[[ Working data, beginning ]]

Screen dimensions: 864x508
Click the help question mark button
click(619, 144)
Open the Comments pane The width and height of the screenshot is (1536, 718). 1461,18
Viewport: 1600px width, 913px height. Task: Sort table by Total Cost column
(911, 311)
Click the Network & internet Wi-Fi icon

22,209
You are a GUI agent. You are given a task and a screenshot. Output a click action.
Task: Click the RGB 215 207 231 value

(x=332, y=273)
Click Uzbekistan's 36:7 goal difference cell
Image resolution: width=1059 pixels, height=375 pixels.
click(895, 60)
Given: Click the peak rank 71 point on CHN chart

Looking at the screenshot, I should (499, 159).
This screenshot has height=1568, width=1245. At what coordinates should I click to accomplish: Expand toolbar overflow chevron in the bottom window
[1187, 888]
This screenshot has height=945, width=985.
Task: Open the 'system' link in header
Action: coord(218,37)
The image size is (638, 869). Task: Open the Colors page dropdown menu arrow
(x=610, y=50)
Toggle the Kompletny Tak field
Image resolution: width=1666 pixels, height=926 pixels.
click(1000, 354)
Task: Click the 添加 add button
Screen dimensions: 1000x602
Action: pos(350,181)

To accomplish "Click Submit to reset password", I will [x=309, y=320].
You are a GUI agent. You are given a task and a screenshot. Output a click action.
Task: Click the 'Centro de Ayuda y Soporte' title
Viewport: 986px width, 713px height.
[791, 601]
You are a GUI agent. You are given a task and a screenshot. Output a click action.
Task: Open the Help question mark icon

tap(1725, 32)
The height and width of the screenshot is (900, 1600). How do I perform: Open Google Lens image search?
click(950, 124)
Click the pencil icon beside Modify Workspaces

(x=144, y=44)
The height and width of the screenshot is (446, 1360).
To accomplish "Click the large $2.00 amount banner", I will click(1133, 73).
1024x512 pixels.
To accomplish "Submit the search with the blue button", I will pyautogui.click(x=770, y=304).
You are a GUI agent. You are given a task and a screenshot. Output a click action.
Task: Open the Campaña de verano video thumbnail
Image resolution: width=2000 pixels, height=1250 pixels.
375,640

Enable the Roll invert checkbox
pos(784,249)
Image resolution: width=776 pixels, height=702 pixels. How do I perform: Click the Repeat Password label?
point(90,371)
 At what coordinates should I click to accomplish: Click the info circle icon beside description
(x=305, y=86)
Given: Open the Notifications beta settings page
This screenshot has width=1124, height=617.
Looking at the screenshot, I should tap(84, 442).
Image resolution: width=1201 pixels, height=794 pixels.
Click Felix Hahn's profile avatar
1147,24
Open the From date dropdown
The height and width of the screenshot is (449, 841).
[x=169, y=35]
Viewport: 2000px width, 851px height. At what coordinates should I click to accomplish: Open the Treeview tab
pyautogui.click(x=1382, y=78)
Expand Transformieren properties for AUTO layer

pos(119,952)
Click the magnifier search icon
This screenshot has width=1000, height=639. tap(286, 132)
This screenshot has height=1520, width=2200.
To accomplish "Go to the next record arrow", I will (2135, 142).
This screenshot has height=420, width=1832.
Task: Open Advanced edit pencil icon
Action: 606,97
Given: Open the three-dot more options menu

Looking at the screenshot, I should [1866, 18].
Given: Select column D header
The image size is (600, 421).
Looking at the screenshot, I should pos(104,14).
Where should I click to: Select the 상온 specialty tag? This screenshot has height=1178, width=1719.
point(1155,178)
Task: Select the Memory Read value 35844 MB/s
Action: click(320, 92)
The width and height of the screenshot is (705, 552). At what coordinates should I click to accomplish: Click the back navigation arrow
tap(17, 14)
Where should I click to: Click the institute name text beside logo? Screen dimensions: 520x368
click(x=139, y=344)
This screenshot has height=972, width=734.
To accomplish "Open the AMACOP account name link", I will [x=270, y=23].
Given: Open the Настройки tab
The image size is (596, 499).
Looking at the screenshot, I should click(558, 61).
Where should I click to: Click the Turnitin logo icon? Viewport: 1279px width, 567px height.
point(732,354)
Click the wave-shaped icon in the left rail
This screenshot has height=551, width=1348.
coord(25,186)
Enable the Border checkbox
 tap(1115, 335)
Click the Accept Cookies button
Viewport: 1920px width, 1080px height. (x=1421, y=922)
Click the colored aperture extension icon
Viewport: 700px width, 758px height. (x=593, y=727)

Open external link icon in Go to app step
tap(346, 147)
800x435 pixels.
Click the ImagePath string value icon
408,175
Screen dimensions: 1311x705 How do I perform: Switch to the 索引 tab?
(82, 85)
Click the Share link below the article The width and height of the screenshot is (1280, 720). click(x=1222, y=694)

[[ Working data, end ]]

• [Task goal] Whenever the word "Submit" occurs in a line of the listing above, return that line.

• [Task response]
To accomplish "Click Submit to reset password", I will [x=309, y=320].
To accomplish "Submit the search with the blue button", I will pyautogui.click(x=770, y=304).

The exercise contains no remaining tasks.